Downloadable UCSF Willed Body Program Donation Form

Who can donate a body?

Any adult (18 years and older) can register with our program prior to death. If a person has died and is not registered with the program, the person appointed as power of attorney for healthcare or the decedent’s legal next of kin can sign the necessary forms. 

Does age, disease, weight, or amputation make the donation unacceptable?

There is no upper age limit for whole body donation, nor does amputation preclude acceptance. Medical conditions that will prevent acceptance as a donor include Creutzfeldt-Jacob disease, hepatitis B or C, HIV, and active tuberculosis. Extensive trauma at the time of death or advanced decomposition would also make the remains unsuitable for anatomical study. Due to the nature of our preparation process, we are unable to accept donors weighing over 300lbs.  

What about autopsies?

Information learned from autopsies is sometimes of importance to the donor’s physician or family, and in some instances, an autopsy is required by law.
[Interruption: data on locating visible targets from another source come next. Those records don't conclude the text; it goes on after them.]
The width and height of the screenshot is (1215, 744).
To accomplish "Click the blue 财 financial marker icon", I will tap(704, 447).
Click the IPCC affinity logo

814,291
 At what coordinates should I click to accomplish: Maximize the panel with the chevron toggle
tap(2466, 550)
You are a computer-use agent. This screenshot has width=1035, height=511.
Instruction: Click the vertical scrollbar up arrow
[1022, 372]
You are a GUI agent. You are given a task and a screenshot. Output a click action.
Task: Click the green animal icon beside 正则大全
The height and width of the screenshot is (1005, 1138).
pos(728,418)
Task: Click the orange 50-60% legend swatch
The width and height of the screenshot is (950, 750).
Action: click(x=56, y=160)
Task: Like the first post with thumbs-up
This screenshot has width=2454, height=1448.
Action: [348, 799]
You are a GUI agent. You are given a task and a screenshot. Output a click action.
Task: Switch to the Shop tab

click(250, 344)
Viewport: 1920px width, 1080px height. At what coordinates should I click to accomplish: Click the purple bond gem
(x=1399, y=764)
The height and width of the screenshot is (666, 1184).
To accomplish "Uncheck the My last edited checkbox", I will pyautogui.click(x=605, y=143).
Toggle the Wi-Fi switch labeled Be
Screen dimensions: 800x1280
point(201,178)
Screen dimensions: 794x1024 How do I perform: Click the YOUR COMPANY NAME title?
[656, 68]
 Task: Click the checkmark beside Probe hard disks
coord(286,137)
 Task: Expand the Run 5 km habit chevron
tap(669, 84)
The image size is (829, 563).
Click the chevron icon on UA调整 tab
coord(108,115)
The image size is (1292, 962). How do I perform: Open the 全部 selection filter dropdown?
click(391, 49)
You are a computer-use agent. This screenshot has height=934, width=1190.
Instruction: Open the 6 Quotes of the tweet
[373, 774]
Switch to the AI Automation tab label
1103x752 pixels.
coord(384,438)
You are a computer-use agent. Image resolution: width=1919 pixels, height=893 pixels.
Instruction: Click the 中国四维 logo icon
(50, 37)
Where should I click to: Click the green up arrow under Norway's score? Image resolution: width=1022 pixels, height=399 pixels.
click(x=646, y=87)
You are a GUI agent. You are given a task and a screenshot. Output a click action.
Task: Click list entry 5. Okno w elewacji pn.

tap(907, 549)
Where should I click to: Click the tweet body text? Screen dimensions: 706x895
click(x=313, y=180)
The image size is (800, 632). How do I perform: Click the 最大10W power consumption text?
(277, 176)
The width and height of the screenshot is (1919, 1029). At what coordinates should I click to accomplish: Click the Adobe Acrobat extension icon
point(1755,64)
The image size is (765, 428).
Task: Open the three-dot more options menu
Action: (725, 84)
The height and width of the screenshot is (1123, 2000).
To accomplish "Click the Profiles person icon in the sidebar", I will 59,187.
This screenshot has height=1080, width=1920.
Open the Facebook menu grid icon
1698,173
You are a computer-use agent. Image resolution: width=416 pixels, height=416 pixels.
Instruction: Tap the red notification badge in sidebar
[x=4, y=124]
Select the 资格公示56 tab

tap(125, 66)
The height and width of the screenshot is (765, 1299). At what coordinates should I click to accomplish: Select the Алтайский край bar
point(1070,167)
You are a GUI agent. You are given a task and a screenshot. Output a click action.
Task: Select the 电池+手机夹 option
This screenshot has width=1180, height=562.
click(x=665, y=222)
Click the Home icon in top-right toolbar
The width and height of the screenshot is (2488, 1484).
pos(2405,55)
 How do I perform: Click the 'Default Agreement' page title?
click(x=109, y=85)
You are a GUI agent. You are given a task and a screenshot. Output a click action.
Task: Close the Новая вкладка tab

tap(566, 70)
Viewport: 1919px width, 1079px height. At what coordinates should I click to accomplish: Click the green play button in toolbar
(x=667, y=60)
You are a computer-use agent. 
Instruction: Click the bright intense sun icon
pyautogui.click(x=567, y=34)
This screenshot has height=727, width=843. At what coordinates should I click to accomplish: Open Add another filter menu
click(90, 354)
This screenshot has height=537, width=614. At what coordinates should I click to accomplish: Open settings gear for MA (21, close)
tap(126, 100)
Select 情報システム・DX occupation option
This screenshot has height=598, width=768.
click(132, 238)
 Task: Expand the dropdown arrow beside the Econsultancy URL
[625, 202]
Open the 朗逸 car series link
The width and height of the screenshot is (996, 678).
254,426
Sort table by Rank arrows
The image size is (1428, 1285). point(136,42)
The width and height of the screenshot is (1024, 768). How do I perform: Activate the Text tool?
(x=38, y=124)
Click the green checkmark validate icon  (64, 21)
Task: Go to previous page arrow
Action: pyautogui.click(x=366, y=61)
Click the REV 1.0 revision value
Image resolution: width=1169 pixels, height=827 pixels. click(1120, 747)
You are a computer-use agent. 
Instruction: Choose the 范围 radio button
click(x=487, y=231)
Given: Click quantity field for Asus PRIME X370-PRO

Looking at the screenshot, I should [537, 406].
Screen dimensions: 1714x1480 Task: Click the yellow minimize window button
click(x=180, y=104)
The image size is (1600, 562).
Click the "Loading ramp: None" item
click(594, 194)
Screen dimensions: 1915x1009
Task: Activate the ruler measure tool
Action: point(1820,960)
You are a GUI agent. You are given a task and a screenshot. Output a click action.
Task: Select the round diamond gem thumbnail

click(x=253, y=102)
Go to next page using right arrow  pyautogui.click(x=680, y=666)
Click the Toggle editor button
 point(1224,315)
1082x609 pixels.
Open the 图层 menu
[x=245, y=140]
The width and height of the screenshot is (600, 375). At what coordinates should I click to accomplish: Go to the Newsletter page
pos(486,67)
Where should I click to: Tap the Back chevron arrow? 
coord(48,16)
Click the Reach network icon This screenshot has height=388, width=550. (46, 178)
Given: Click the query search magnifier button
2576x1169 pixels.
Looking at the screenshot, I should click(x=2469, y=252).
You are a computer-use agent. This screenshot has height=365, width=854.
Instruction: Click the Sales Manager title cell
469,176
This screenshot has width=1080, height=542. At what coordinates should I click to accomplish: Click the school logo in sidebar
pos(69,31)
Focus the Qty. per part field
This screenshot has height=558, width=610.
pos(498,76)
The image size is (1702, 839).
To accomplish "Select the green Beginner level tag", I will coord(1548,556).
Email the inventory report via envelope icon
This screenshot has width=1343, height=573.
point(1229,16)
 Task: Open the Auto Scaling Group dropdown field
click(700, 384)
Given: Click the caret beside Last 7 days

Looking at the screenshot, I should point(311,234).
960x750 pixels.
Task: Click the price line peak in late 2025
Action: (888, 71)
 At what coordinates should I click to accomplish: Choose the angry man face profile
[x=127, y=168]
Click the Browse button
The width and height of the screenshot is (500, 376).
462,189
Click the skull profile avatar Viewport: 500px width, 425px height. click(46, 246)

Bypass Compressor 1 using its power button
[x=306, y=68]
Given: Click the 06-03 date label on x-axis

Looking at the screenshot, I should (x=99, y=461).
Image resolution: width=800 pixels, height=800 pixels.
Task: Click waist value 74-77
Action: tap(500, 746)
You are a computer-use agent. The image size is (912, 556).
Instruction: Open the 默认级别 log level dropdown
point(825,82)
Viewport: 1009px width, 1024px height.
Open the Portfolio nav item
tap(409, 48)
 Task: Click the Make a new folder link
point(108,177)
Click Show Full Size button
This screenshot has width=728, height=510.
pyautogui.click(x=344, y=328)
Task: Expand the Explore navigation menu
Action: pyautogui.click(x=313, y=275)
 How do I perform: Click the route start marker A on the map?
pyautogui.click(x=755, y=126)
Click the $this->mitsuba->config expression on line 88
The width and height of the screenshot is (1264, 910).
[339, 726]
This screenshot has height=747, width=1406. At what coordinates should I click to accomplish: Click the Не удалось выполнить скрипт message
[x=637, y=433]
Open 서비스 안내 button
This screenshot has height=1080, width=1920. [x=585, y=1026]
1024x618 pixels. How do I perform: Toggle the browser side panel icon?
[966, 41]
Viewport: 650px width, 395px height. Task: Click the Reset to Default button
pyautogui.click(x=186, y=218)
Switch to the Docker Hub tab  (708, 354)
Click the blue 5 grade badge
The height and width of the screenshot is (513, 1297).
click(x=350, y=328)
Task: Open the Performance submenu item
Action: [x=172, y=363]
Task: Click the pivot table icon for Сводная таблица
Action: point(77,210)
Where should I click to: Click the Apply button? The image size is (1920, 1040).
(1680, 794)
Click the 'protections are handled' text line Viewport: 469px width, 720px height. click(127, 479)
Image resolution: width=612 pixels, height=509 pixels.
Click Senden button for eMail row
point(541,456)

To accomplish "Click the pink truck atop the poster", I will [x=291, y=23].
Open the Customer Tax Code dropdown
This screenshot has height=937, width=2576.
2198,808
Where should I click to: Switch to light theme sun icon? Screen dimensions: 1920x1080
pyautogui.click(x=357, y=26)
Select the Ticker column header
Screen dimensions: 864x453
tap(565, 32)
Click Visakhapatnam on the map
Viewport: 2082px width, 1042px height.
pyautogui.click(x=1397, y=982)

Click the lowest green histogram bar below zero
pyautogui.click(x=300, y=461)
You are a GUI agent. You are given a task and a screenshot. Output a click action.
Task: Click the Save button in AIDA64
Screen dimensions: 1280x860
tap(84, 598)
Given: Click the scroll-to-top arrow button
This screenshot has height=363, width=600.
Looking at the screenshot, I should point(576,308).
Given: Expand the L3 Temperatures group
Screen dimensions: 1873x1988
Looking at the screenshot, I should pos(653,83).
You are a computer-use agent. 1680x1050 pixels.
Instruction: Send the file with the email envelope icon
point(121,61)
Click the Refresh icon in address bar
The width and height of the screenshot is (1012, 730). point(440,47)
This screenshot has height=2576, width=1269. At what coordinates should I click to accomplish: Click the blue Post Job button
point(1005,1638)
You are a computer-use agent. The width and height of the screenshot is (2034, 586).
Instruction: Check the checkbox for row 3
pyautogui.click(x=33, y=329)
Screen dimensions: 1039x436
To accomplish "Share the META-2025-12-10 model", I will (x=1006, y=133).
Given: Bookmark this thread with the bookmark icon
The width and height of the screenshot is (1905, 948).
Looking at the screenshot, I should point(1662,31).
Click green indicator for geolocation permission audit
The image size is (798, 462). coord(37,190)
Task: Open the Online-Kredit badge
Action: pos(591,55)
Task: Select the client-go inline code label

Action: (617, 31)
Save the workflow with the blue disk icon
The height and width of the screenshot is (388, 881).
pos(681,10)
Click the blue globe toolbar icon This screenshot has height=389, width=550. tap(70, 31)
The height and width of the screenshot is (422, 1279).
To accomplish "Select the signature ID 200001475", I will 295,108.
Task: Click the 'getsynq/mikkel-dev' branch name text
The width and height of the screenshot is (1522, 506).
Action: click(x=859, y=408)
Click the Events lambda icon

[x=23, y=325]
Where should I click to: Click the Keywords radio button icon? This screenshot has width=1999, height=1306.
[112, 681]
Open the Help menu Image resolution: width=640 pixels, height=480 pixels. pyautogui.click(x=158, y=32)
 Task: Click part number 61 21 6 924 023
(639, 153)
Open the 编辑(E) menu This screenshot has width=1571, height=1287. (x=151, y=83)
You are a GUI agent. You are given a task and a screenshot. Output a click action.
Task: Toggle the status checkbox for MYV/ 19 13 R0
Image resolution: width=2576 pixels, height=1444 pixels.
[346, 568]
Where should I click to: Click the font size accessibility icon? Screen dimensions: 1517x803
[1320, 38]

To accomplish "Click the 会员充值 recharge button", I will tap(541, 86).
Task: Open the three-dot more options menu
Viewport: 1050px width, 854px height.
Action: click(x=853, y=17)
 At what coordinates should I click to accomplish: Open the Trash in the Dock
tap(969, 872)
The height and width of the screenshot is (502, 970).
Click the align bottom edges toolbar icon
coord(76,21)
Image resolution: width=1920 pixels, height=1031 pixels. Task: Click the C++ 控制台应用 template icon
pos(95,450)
However, the value for anatomical study of an autopsied body is limited, and we generally do not accept autopsied donors into the Program.

May I still be an organ and tissue donor?

Generally, yes. We address instances of organ and tissue donation on a case-by-case basis, but the organ and tissue donation usually does not prevent us from accepting a donor into our program.  

What happens after our studies are completed?

After studies are completed the remains are cremated and scattered at sea. Due to the undetermined length of time and how the body may be used for study, cremated remains are not returned for private disposition, and no notification of final disposition will be sent to the family. 

What expenses are involved upon the death of the donor?

The Program will arrange and pay for the cost of transporting the body if a death occurs within Northern California. If a mortuary is involved, mortuary fees will be the responsibility of the donor family. If a death occurs outside of Northern California, the Program may arrange for the body to be accepted by another University of California Donated Body Program closer to the place of death or may decline to accept the donation of the body.  

Should the donor inform someone of the donation?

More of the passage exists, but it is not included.